No matter how good a health care worker’s diagnostic ability or bedside manner, it’s impossible to provide the best care for a patient without considering social determinants that could negatively affect the patient’s circumstances, like race, gender, sexuality and wealth, Hedgepeth says.

Shu Phua received a master’s in public health from the University of Virginia School of Medicine and is a health research analyst at Mathematica, a Washington D.C.-based social policy research organization. She works on several projects directly related to public health, including one on pandemic preparedness and another that is evaluating California’s Children and Youth Behavioral Health Initiative, an equity-focused program established in 2021 to promote mental and emotional well-being among kids.

“A career in public health allows me to help others on a larger scale, to address the socioeconomic and structural determinants of health that cause health disparities, especially within underserved populations,” she says.

Importance of Public Health Work

“Public health involves much more than just infectious diseases,” Phua says. “Everything is public health. It is the clean water we have access to, the proximity to a good school, safe streets for children to walk on, access to healthy food options, the disproportionate impact of climate change on people of color, and so much more.”

Public health is ingrained in the fabric of society, Amler says. For centuries, the health of its population has always been a concern of a functional civilization, he says.

As populations continue to grow and live longer, the importance of public health work follows suit, experts say.

“The denser and larger our populations are, the more vulnerable we become to rampant infectious diseases,” Claborn says.

Every so often, he says, society is going to get hit with a major disruptor such as the COVID-19 pandemic and “the country needs competent people with a strong understanding of disease transmission and how to mitigate the dangers of it to keep people safe.”

Adrianna Jeffress, also a student at the Lake Erie College of Osteopathic Medicine, hopes to complete her master’s in public health program in 2024 and become an obstetrician and gynecologist.

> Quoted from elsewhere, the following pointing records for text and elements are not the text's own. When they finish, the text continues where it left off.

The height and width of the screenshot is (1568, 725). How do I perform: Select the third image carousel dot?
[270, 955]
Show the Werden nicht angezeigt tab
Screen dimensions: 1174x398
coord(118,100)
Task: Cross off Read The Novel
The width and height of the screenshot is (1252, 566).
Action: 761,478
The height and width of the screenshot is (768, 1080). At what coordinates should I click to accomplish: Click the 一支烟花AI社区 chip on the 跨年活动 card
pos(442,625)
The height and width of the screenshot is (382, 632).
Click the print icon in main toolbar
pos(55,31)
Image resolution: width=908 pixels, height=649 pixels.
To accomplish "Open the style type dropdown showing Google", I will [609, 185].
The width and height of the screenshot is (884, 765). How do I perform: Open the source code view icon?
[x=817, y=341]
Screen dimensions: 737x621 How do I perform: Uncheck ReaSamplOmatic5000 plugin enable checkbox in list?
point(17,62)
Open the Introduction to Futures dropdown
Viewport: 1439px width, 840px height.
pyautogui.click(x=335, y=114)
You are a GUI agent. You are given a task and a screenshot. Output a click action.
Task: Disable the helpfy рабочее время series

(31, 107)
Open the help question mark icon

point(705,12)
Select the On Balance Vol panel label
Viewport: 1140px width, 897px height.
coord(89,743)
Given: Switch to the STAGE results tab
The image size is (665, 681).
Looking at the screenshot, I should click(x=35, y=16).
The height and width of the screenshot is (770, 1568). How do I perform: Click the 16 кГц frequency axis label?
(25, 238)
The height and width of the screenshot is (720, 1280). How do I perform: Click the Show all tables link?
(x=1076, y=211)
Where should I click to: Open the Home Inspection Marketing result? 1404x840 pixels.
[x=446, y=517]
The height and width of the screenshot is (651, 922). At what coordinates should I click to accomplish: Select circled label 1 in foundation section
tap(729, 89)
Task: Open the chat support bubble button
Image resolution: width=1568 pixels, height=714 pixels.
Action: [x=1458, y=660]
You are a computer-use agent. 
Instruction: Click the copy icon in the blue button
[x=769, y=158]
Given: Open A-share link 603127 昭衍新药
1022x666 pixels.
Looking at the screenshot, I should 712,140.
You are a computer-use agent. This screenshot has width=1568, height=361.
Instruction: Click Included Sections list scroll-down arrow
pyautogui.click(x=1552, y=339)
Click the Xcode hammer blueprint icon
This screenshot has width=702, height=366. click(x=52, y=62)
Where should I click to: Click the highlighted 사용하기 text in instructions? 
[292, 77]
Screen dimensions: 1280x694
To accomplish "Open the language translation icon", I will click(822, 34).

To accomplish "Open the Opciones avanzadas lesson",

She says she likes public health because it requires public health professionals, as educators, to go beyond technical terms and medical jargon.

“This allows people to have a better understanding of health conditions, communicable diseases and resources in the area that can directly impact their health,” she says. “Getting a public health degree would aid me in providing better care for my future patients.”

State of Public Health Work After COVID-19

The COVID-19 pandemic created many public health jobs for people interested in the field who might not have a public health degree, Amler says.

For example, vaccine centers in big cities needed hundreds of workers to help with registration, space organization, coordination and communication within and across agencies in order to efficiently administer the vaccine to millions of Americans.

Although public health work is crucial anywhere, Amler says the pandemic highlighted a critical need for workers in poorer countries.

The pandemic also was accompanied by a spike in interest in public health studies.

An August 2021 article in The Nation’s Health, a publication of the American Public Health Association, reported that although applications for public health programs already were rising when the pandemic began, they increased 23% in March 2020 over March 2019 – and were 40% higher in March 2021 than a year earlier, according to the Association of Schools and Programs of Public Health’s Schools of Public Health Application Service.

Claborn says he’s seen much higher interest in studying public health among international students than American students. He blames “a particularly nasty political situation” in the U.S. around pandemic response.

“Across the board,” he says, “I think people got kind of a bad taste in their mouth because of some bad communication and the politics involved.”